Tang dynasty imperial consort of Emperor Gaozong

Consort Xiao, Pure Consort Xiao or Xiao Shufei (蕭淑妃, personal name unknown) (died c.November 655), was a concubine of Emperor Gaozong of Tang (Li Zhi). She was initially favored by him and bore him a son and two daughters—Li Sujie and the Princesses Yiyang and Gao'an—but later, after her romantic rival Empress Wang introduced another concubine, Consort Wu (later known as Wu Zetian), to Emperor Gaozong, Emperor Gaozong became enamored with Consort Wu. Empress Wang and Consort Xiao instead joined forces to try to counter Consort Wu, but in 655, Emperor Gaozong deposed both of them on accusations of witchcraft and replaced Empress Wang with Consort Wu. Soon, according to later sources they were cruelly executed on the new Empress Wu's orders.

== Background ==
Little is known about Consort Xiao's background. What is known is that she was already a concubine of Li Zhi when he was crown prince under his father Emperor Taizong, as her son Li Sujie was born in 646, before his ascension in 649. While she was a concubine to the crown prince, she carried the title of Liangdi (良娣). In addition to Li Sujie, she bore two daughters, who were probably older than Li Sujie. It was also said that she was favored by Li Zhi, more so than his wife Crown Princess Wang.

== As imperial consort ==
In 649, after Emperor Taizong died, Li Zhi took the throne (as Emperor Gaozong). He bestowed upon Crown Princess Wang the Empress title, and appointed Consort Xiao the rank of Shufei, the second highest rank for all imperial concubines. She continued to be favored, drawing the ire of Empress Wang, eventually leading to an intense rivalry.

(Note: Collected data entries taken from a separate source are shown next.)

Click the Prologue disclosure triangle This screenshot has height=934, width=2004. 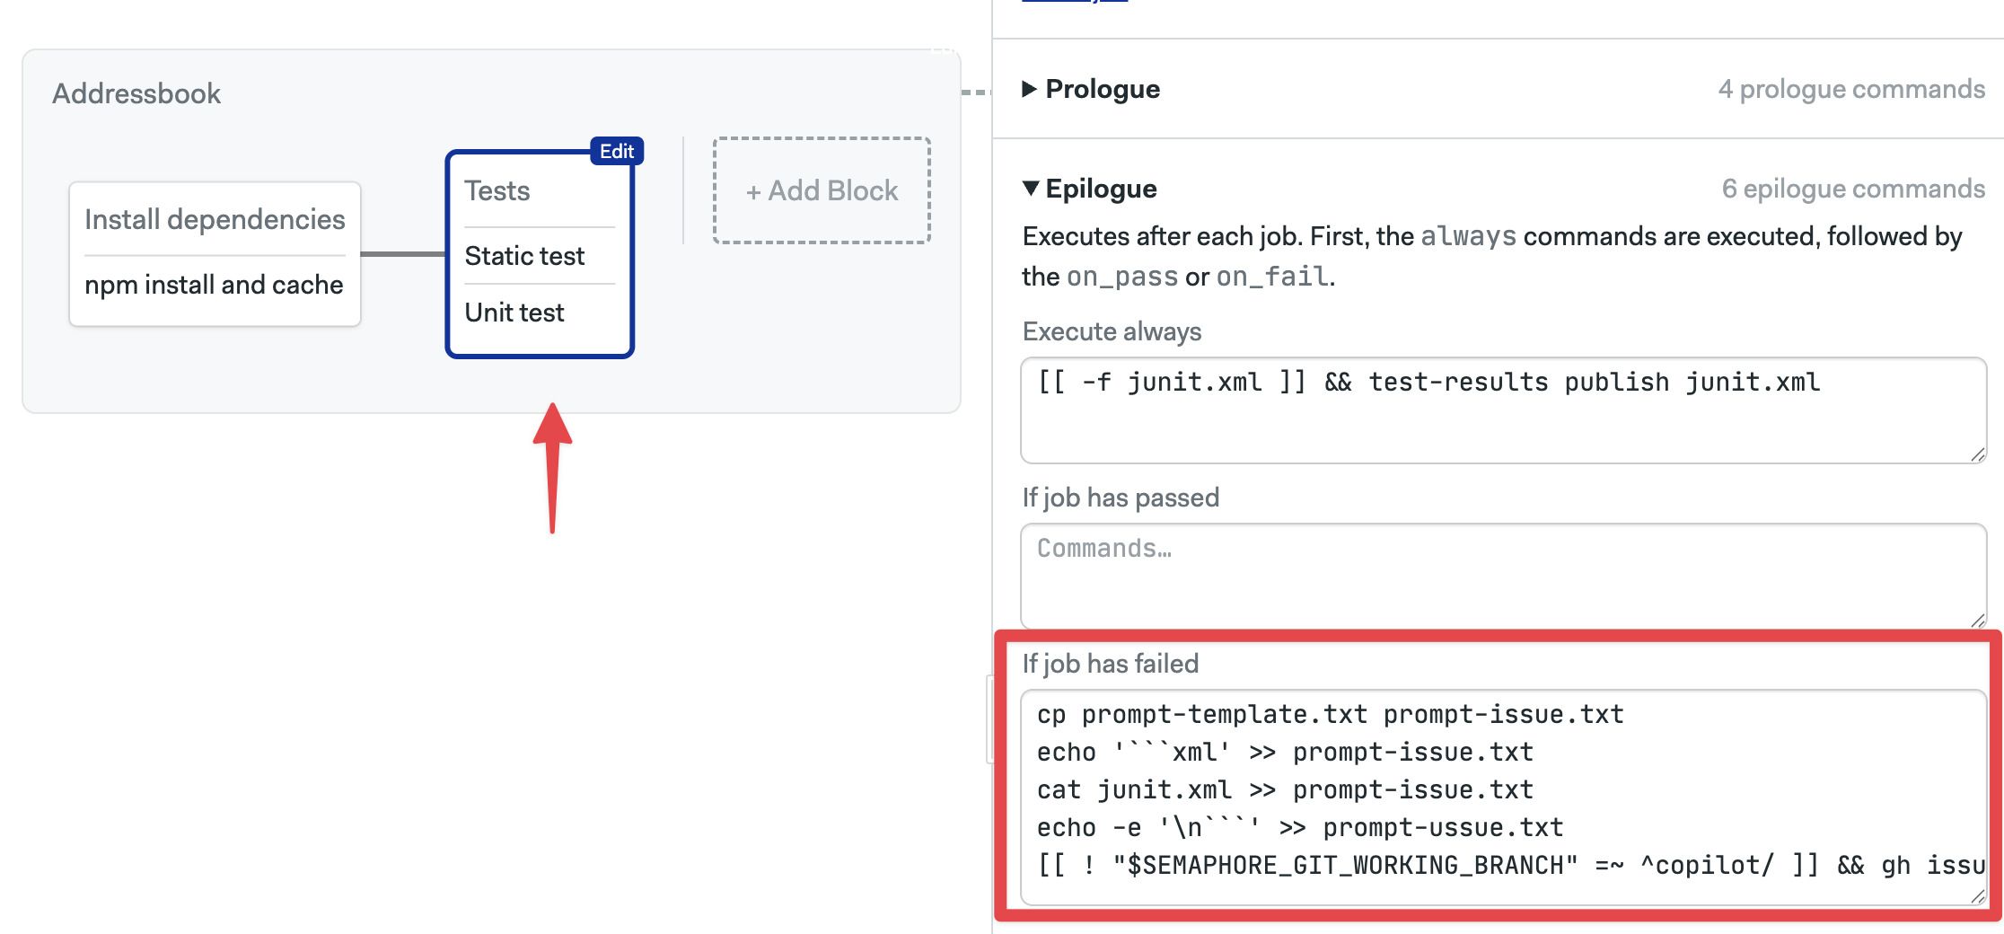[x=1031, y=89]
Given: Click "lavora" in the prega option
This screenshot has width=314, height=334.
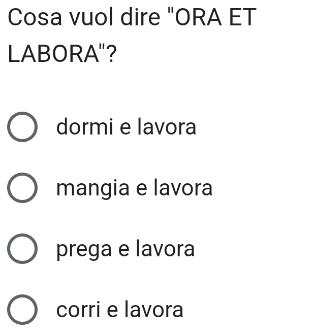Looking at the screenshot, I should tap(166, 249).
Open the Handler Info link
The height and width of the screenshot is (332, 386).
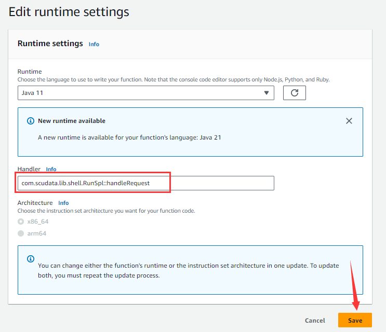point(51,169)
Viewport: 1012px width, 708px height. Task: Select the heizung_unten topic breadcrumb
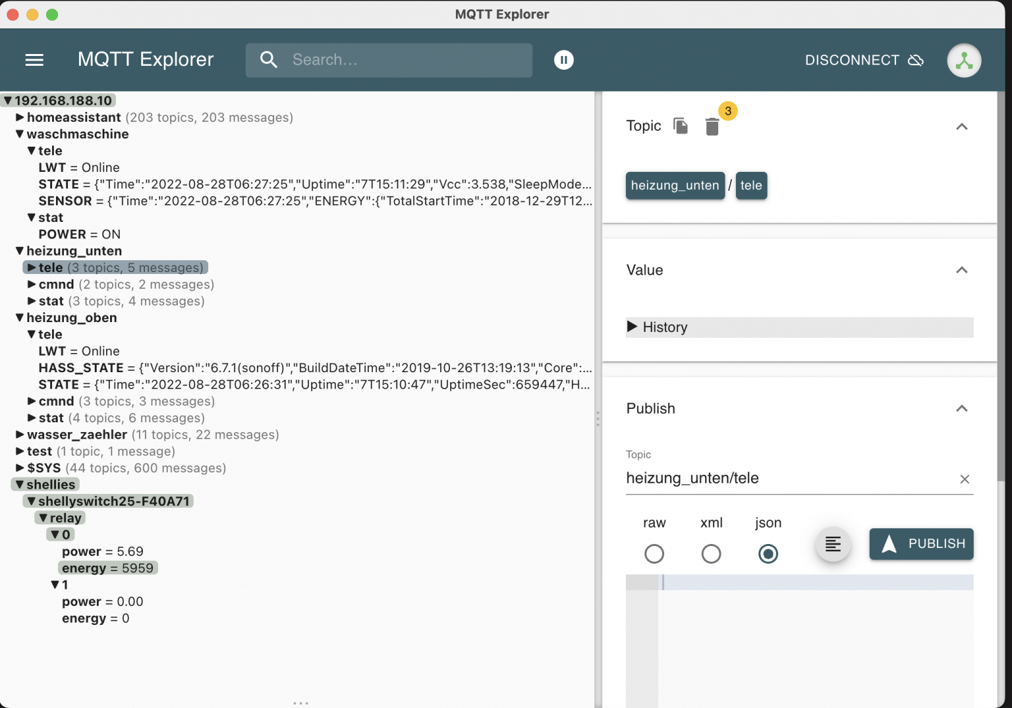675,186
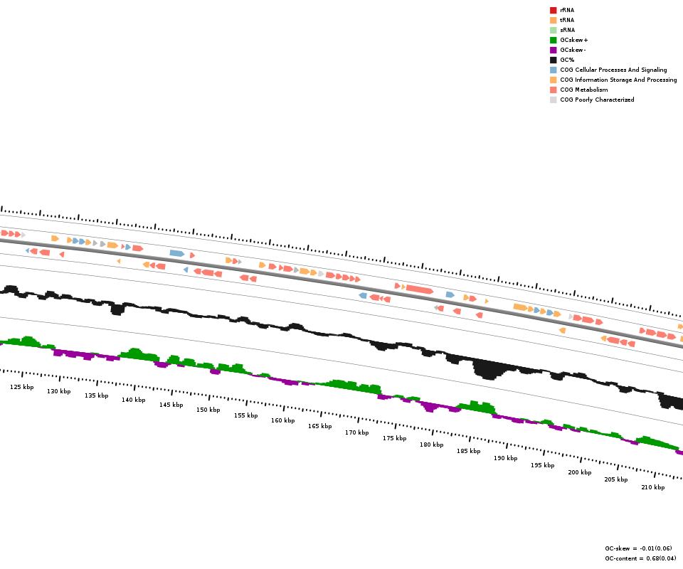Click the COG Metabolism legend swatch
The width and height of the screenshot is (683, 569).
pyautogui.click(x=553, y=90)
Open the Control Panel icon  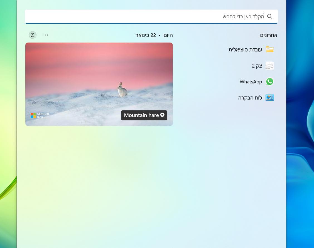pos(269,98)
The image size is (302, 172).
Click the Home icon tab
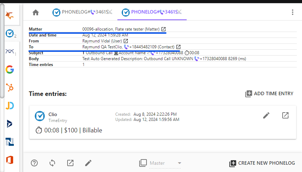pyautogui.click(x=36, y=13)
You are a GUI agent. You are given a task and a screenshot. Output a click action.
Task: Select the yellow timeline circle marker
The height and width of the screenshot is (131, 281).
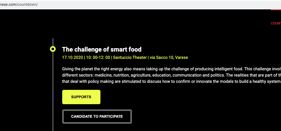click(x=53, y=49)
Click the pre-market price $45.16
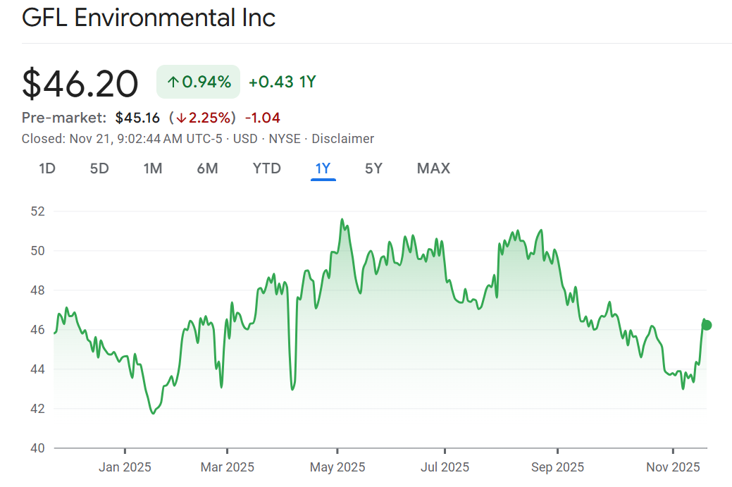This screenshot has width=732, height=487. click(x=137, y=118)
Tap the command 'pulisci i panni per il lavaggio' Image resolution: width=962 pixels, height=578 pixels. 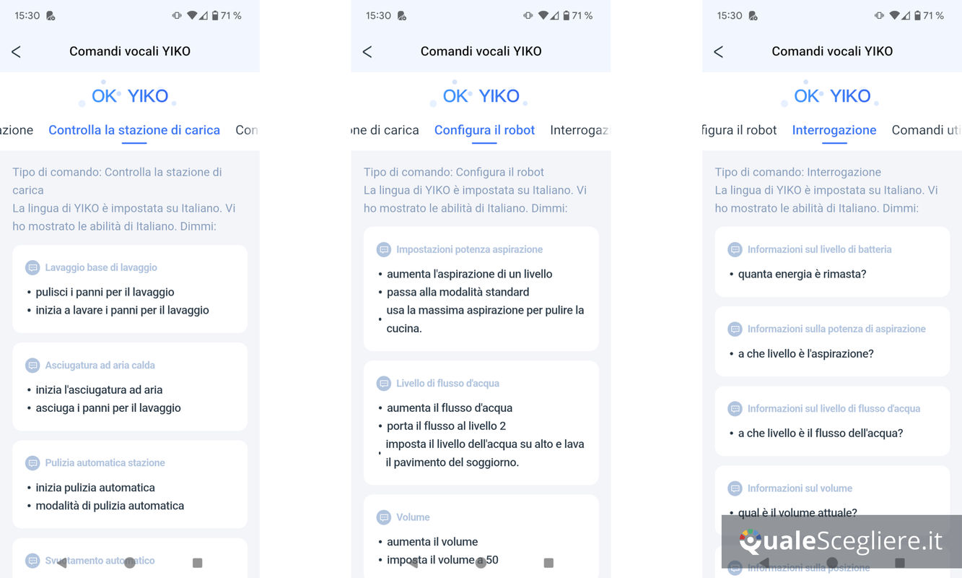coord(105,292)
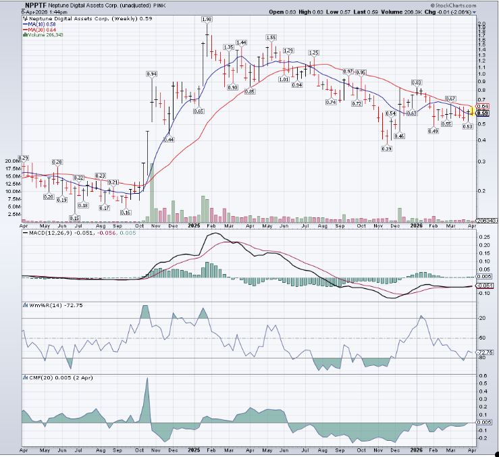Click the yellow highlighted latest candle marker

[469, 111]
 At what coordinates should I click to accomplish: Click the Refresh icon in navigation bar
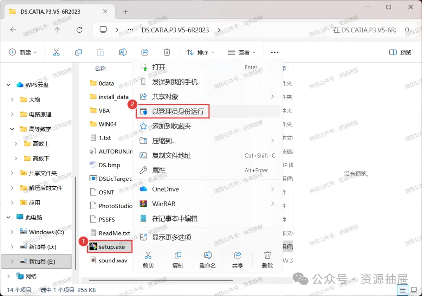tap(79, 30)
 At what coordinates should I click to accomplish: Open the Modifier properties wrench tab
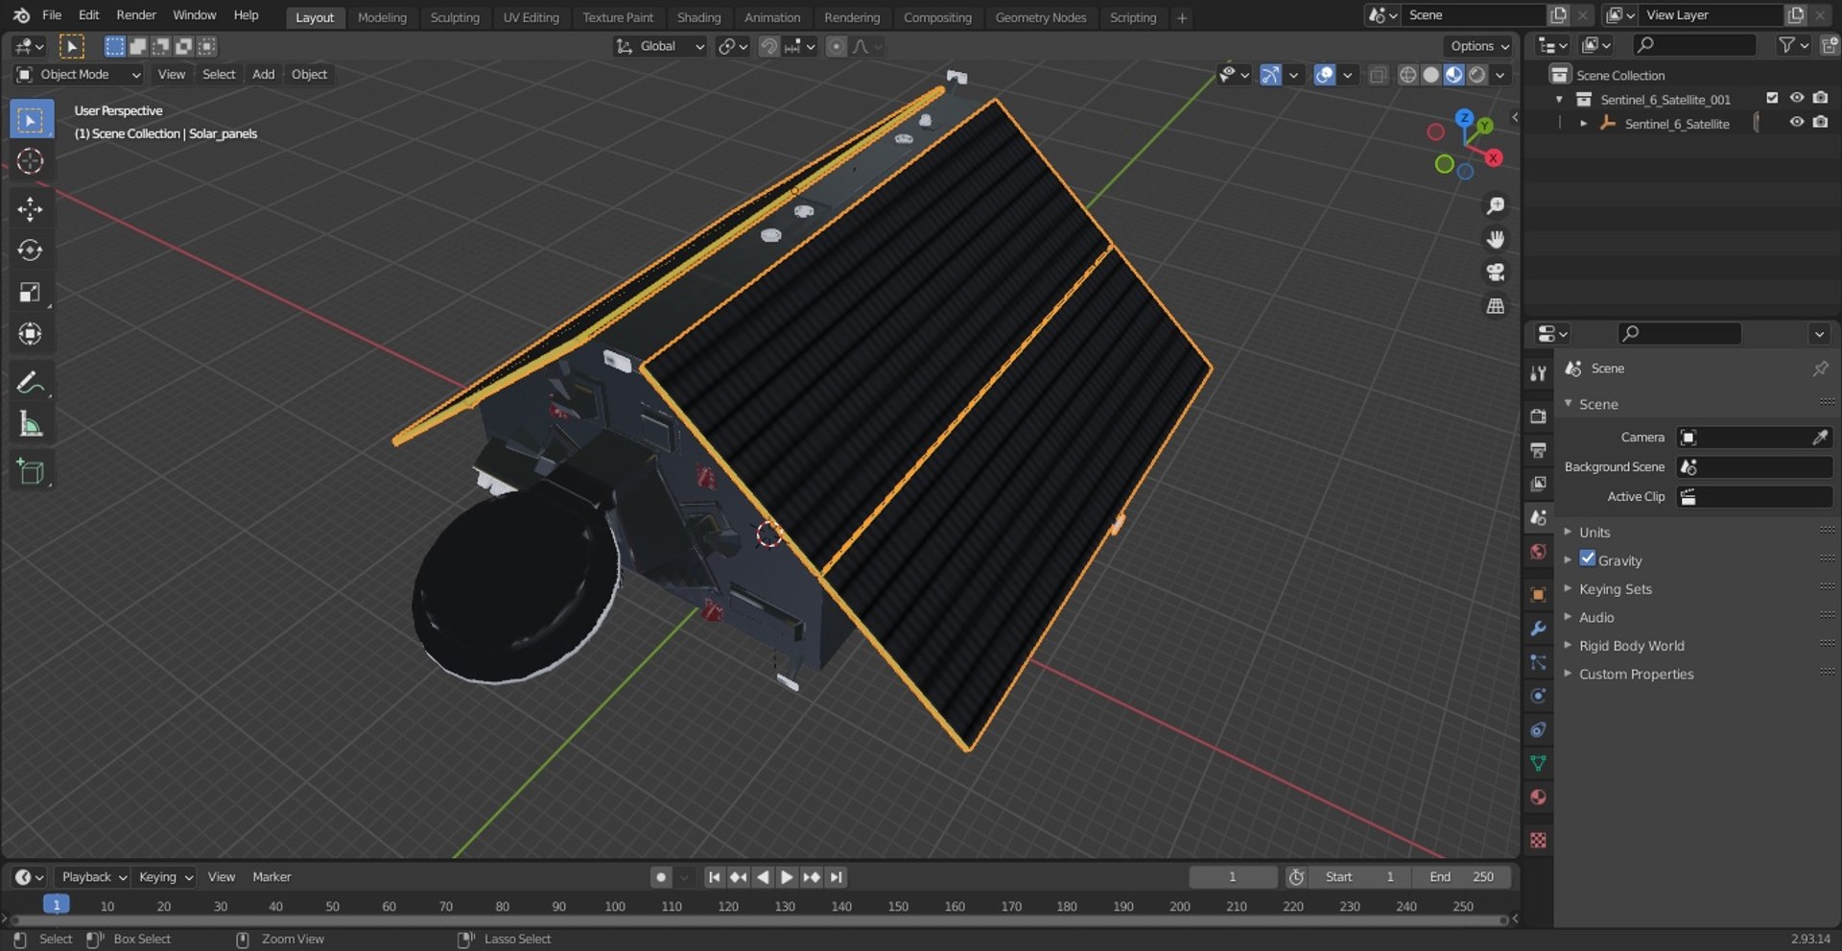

When Emperor Gaozong was crown prince, he had been attracted by the beauty of one of Emperor Taizong's concubines, Consort Wu. After Emperor Taizong's death, all of his concubines who did not bear sons were housed at Ganye Temple (感業寺) to be Buddhist nuns. In either 650 or 651, when Emperor Gaozong was visiting Ganye Temple to offer incense to Buddha, he saw Consort Wu. Both of them wept. When Empress Wang heard this, she, wanting to divert Emperor Gaozong's favor from Consort Xiao, secretly instructed Consort Wu to grow her hair back, while suggesting to Emperor Gaozong that he take her as a concubine. Consort Wu was intelligent and calculating, and after returning to the palace, acted humbly in the presence of Empress Wang. Eventually, she gained the favor of the empress, and was instructed to directly serve Emperor Gaozong. Soon, Emperor Gaozong became enamored with Consort Wu, and both Empress Wang and Consort Xiao lost favor. The two realized the seriousness of the situation, and joined forces to try to alienate Consort Wu from Emperor Gaozong, but were unsuccessful.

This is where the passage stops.